GROSS: Would you describe the system that you created - the sexual system - the sexual traits that people have?
LE GUIN: (Laughter) Well, yeah. Well, these people are - most of the time, are actually neuter. They're not sexually active. Once a month, you - as they call it, going to kemmer. And you - at that point, you become either a man or a woman. You are physiologically gendered. And you take on sexuality - your sexual drive becomes very intense. And if you're with somebody who is already going to kemmer as the other sex, you're likely to be the other sex. They trigger the opposites but not always.

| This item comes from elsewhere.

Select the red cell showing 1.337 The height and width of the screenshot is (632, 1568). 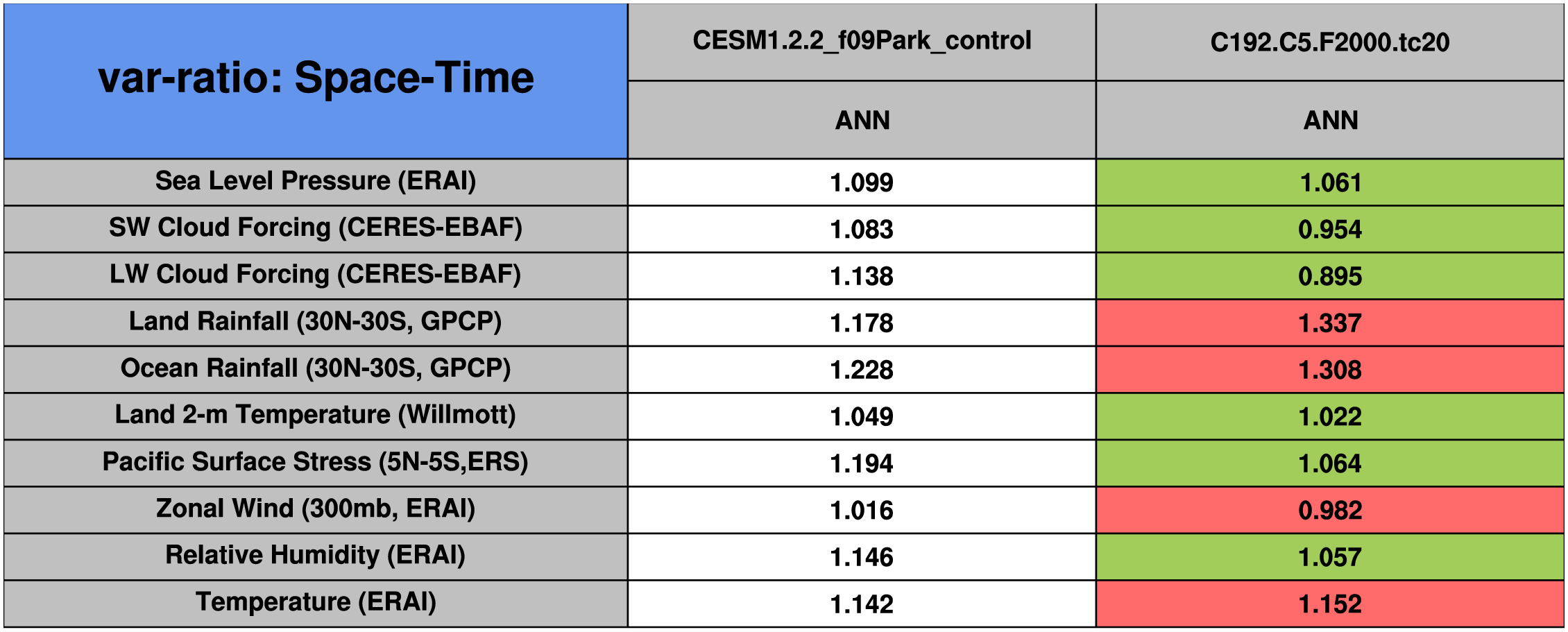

So the point is that you can be the father of a child one month and then get pregnant the next - which makes - obviously, it would make certain changes in society.

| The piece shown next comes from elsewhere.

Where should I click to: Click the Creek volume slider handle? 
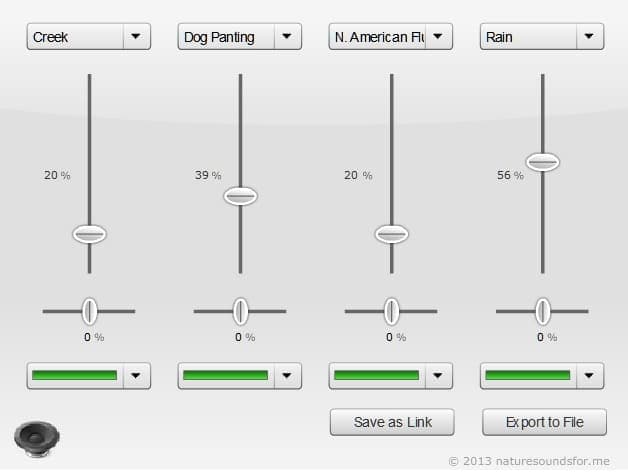89,234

GROSS: You have an essay about books and babies that was also excerpted in The New York Times Book Review...
LE GUIN: Yeah.
GROSS: ...Recently. And this is about what you think has been the refusal of our society to grant women both the right to be creative and to have children at the same time. Women seem to feel - well, society seems to have thought that women had to make a choice, one or the other. And you think that many feminists have felt that way too, that you had to make the choice and that the choice would be for work over children.
LE GUIN: Yeah, right.
GROSS: Now in your life, you've had both. You have three children.
LE GUIN: Yes.
GROSS: Is that right?
LE GUIN: And I don't know how many books.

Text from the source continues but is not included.